Search code examples
c++optimizationc++17stdvectorsimd

A way to ensure std::vector is always aligned for optimal SIMD execution?


I want to have X amount of std::vectors of equal size, which I can be processed together in a for loop which goes from start to finish in a linear fashion. For example:

for (int i = 0; i < vector_length; i++)
    vector1[i] = vector2[i] + vector3[i] * vector4[i];

I want all this to take full advantage of SIMD instructions. For this to happen, the compiler should be able to assume that each of the vectors are aligned optimally for __m256 use. If the compiler can't assume this, all sorts of non-optimal loops can be generated and used in the code.
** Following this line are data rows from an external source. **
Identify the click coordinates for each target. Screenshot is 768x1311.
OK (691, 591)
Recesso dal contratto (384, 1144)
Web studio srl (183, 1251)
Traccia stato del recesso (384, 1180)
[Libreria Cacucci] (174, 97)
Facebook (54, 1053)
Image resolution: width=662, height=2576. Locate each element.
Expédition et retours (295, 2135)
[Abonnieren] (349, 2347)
How do I ensure this optimal alignment of std::vectors and optimal code generation for such aligned data?

It can be assumed that each vector has identical data structures inside, which can be added/multiplied together using standard SIMD instructions.

I'm using C++17.

MORE INFORMATION AS REQUESTED BY THE PEOPLE HERE:

32 bytes of alignment is good for my use.
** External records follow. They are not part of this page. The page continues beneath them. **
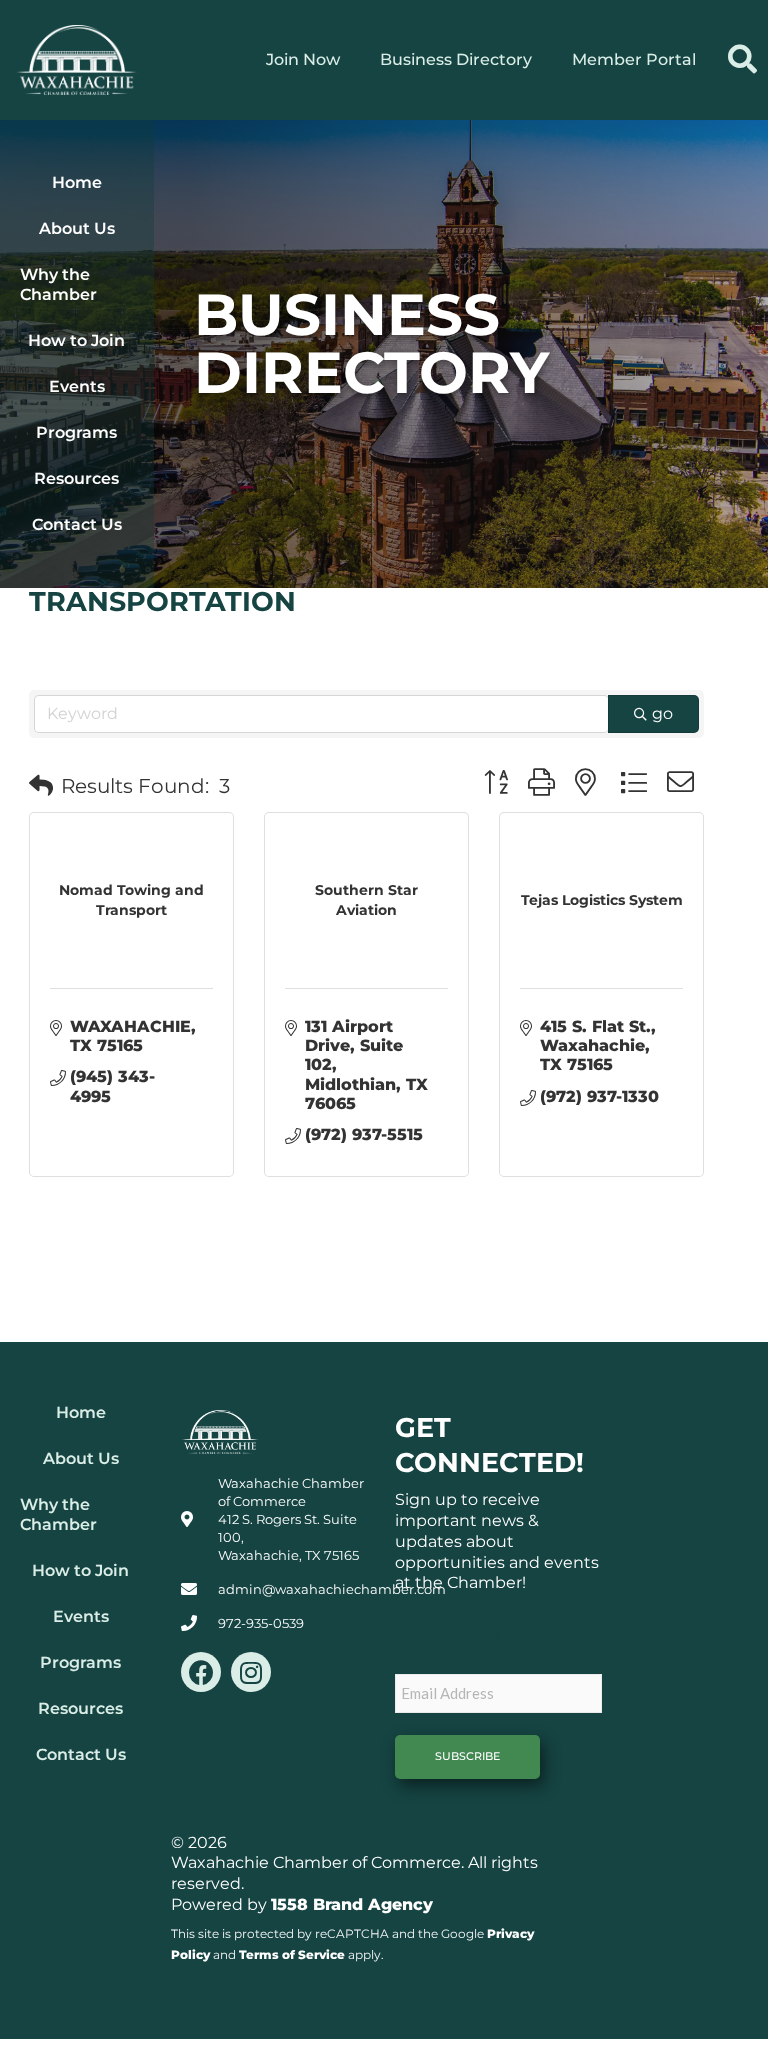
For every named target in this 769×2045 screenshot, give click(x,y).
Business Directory (456, 59)
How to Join (76, 340)
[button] (742, 59)
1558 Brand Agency (352, 1904)
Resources (76, 478)
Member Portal (634, 59)
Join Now (303, 59)
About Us (77, 228)
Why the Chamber (58, 284)
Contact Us (77, 524)
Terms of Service (292, 1954)
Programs (76, 432)
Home (77, 182)
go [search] (662, 713)
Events (77, 386)
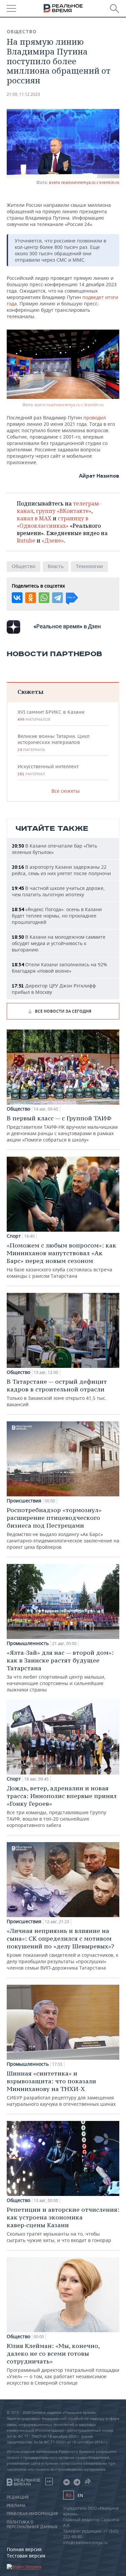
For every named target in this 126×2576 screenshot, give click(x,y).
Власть (56, 566)
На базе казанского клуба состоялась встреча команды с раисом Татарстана (61, 1260)
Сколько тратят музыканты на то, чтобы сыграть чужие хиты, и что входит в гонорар (63, 2224)
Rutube (26, 540)
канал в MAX (34, 518)
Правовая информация (32, 2513)
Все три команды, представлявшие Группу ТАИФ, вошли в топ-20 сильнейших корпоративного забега (62, 1806)
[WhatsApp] (44, 597)
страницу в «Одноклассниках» (52, 522)
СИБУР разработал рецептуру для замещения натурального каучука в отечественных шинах (61, 2088)
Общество (22, 32)
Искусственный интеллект (48, 769)
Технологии (89, 566)
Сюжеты (30, 692)
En (80, 2495)
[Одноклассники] (30, 597)
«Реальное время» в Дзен (67, 626)
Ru (68, 2495)
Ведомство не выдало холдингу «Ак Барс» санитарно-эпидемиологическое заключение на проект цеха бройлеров (63, 1528)
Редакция (18, 2497)
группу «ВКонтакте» (63, 511)
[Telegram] (57, 597)
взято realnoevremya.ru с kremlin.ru (84, 182)
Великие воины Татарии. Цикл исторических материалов (53, 742)
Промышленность (28, 1643)
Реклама (16, 2505)
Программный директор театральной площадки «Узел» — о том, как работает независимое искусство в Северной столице (63, 2364)
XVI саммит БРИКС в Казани (50, 715)
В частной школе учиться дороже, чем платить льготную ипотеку (58, 891)
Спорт (14, 1236)
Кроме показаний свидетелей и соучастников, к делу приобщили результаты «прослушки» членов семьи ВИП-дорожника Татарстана (62, 1949)
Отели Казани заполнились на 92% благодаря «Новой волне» (59, 967)
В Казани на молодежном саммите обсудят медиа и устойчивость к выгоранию (59, 943)
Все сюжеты (65, 791)
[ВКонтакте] (17, 597)
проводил (94, 417)
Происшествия (24, 1500)
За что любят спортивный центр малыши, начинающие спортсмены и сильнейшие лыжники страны (60, 1671)
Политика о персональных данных (32, 2524)
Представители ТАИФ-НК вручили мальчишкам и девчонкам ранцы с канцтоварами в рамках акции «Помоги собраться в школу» (62, 1128)
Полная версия (24, 2549)
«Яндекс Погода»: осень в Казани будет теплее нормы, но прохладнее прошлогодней (57, 915)
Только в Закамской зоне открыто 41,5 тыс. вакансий (57, 1393)
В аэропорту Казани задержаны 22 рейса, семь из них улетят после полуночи (61, 870)
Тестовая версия (26, 2555)
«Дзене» (53, 540)
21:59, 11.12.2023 (23, 94)
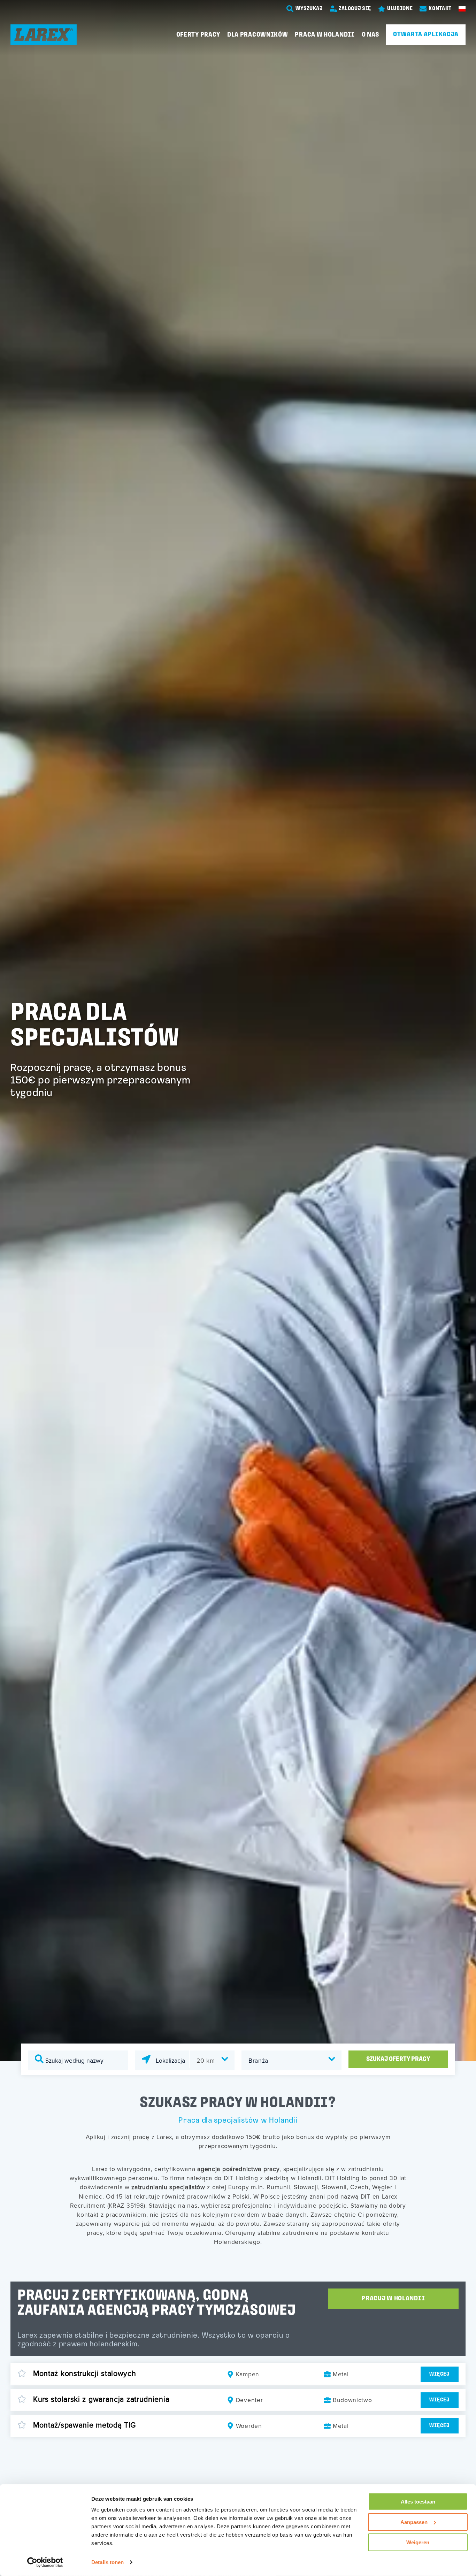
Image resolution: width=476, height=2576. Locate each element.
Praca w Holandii (324, 34)
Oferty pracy (198, 34)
I want to get this running on Intel Macs and PCs. (Xcode + Visual Studio) and later on ARM CPU Macs when I get one of those computers (Xcode again).


Solution

  • As couple of people pointed out, there's a related question which can be used to first ensure properly aligned memory owned by the std::vector:

    Modern approach to making std::vector allocate aligned memory

    That combined with __attribute__((aligned(ALIGNMENT_IN_BYTES))) added to the method parameters (pointers) seems to do the trick. Example:

    void Process(__attribute__((aligned(ALIGNMENT_IN_BYTES))) const uint8_t* p_source1,
                 __attribute__((aligned(ALIGNMENT_IN_BYTES))) const uint8_t* p_source2,
                 __attribute__((aligned(ALIGNMENT_IN_BYTES))) uint8_t*       p_destination,
                 const int      count)
    {
        for (int i = 0; i < count; i++)
            p_destination[i] = p_source1[i] + p_source2[i];
    }
    

    That seems to compile nicely (checked in Godbolt) so the compiler clearly assumes it can simply use large registers to process the data with SIMD instructions.

    Thank you everyone!